4-La qualification d’ouvrage public est subordonnée à trois critères qui se trouvaient réunis en l’espèce. Le premier est d’être le fruit d’un travail de l’homme comme l’est une piscine et non de la nature telle qu’une baignade non aménagée. Le second critère tient à la nature de l’ouvrage : il doit s’agir d’un équipement immobilier, comme peut l’être un bassin, auquel sont assimilés tous ses accessoires[2] tels que les montants de l’échelle d’accès au bassin[3] ou une grille de séparation entre deux bassins[4]. Enfin, le bien doit être affecté à un intérêt général, ce qui est le cas pour toutes les installations sportives et spécialement pour celles destinées à la pratique des sports aquatiques.

5-S’il est établi que l’installation répond à la définition de l’ouvrage public, la victime doit alors établir que son dommage corporel est imputable à une anomalie de l’équipement. Si elle n’a pas à prouver que celle-ci est la conséquence d’une faute de son propriétaire, en revanche elle doit démontrer le lien de causalité entre ses blessures et la défectuosité de l’installation.

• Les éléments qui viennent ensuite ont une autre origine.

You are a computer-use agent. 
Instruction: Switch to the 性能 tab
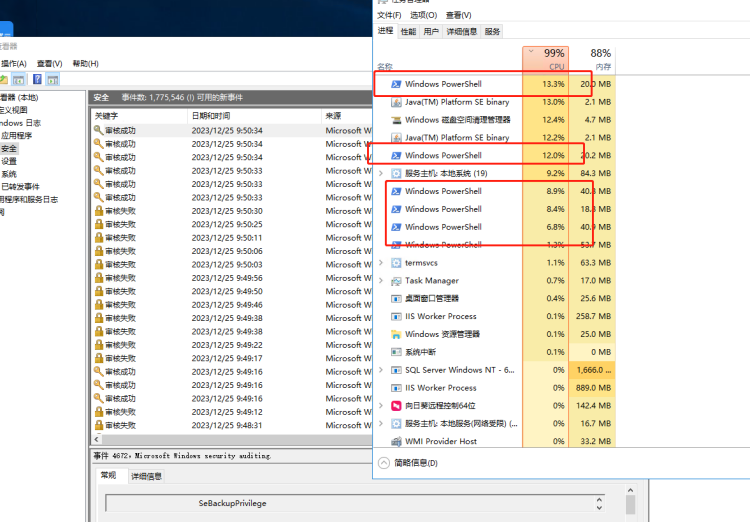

6-Or, l’appelant ne donne ici aucune précision sur les circonstances de la chute qui auraient permis d’établir l’existence d’un sol glissant. Mieux, l’exploitant produit des preuves de l’absence de défectuosité de la plage en bois. D’une part, aucun autre accident n’a été signalé. D’autre part, le rapport de l’expert dépêché par son assureur atteste que le revêtement était constitué de planches antidérapantes conformes à la réglementation en vigueur et au cahier des charges du constructeur de la piscine et qu’aucune stagnation d’eau anormale n’y était observable. Sans le dire explicitement, l’arrêt laisse supposer que la chute est la conséquence d’une maladresse ou d’une imprudence de la victime. Par analogie avec la responsabilité pour faute prouvée, où la personne publique ne répond que des risques excédant ceux contre lesquels les usagers ne peuvent se prémunir[5], les premiers juges ont fait remarquer qu’il existe toujours dans les piscines un risque de glissade créé par la présence au sol d’eau résiduelle et que celui-ci n’excède pas ceux auxquels ses usagers doivent normalement s’attendre. En somme c’est à l’usager de faire preuve de prudence, ce qui se conçoit fort bien s’il s’agit d’un habitué bien au courant du risque de glissade mais qui est plus discutable pour un baigneur occasionnel. Aussi, le motif soulevé par l’appelant de l’absence de signalisation indiquant la nécessité d’être particulièrement précautionneux en sortant de la piscine pouvait être entendu. Mais une telle mise en garde ne se serait imposée que s’il y avait eu un risque réel de glissade, ce qui n’était pas le cas en la circonstance puisqu’aucune chute n’avait été signalée auparavant et que le rapport de l’expert ne mentionnait pas la présence au sol d’eau résiduelle.

Jean-Pierre VIAL, Inspecteur honoraire Jeunesse et Sport, Docteur en droit

Jean Pierre Vial est l’auteur d’un guide de la responsabilité des organisateurs d’accueils collectifs de mineurs, d’un guide de la responsabilité des exploitants de piscines et baignades, d’un traité sur la responsabilité des organisateurs sportifs et d’un ouvrage sur le risque pénal dans le sport.

En savoir plus :
CAA Bordeaux , 28 septembre 2017

Formation Atelier – Débat ISBL CONSULTANTS le lundi 11 juin 2018 à LYON intitulée : Responsabilités des organisateurs d’activités sportives , animée par Jean-Pierre VIAL

Jean-Pierre Vial



Documents joints:

CAA BORDEAUX 28 SEPT 2017 ACCIDENT BAIN



Notes:

[1] En conséquence, le litige relève de la compétence des juridictions administratives qui appliquent les règles de la responsabilité administrative.
[2] A condition qu’ils y soient incorporés. Par voie de conséquence, un plongeoir flottant n’est pas un ouvrage public. CAA Nantes 25 juin 2004. Commune de la Tranche sur Mer.
[3] CE 9 mars 1977, commune de Bretoncelles.
[4] CAA Lyon, 6 mai 2010, n° 08LY00264.
[5] Comme tous ceux non apparents tels que des blocs de pierre affleurant ou dissimulés dans une baignade municipale (CE, 5 mars 1971, n° 76239).  En revanche, une commune n’est pas responsable des dangers n’excédant pas ceux contre lesquels les baigneurs peuvent normalement se prémunir (CE 11juin 1969, n°73435).